She thinks a soft vest style is best, but at the shelter where I volunteer, they sell the PetSafe brand, which is the more traditional figure-8 style. They always use the PetSafe Easy Walk harnesses for dogs, which are wonderful, so I feel like this recommends the brand.
Have you any advice on this topic? Her kitty goes out on the balcony, which she has made safe for him, but she would like to be able to give him more stimulation at some point. So she wants to train him while he is still relatively young -- just a little over 18 months old now. -- M.S., Alexandria, Virginia
DEAR M.S.: I had a disaster with one of our rescued cats, who spooked when out on a leash and harness for the first time.
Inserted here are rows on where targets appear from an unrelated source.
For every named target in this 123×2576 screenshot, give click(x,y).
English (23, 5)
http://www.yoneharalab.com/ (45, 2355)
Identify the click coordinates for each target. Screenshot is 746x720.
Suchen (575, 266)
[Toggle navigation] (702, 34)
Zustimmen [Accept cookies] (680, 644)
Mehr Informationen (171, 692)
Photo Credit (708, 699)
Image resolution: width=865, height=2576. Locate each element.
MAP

He was able to wriggle out of the harness and ran off. It was early winter, and he was too scared to come back indoors. It took several days and long nights to encourage him to come back inside.
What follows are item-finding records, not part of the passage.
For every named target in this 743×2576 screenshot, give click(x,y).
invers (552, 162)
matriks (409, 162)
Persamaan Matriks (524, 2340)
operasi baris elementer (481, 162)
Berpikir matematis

I advise getting a soft, full-body wrap-type harness, and also a collar, so he’ll have two leashes. Cats can wriggle out of almost anything when they have a mind to it.
Put everything on the cat indoors to start out right, and get the cat used to the pull of the leashes and feel of the harness. Avoid trying to lead the cat; cats prefer to lead and take their time slowly exploring when outside, even rolling in grass or dust, rubbing their lips, chins, temples and tails to mark various fixed objects and nibbling various plants.
Cats have excellent depth perception and are generally safe on upper decks, but initially, I would be cautious and have the cat wear the harness and collar on a safety leash before letting him out on the balcony.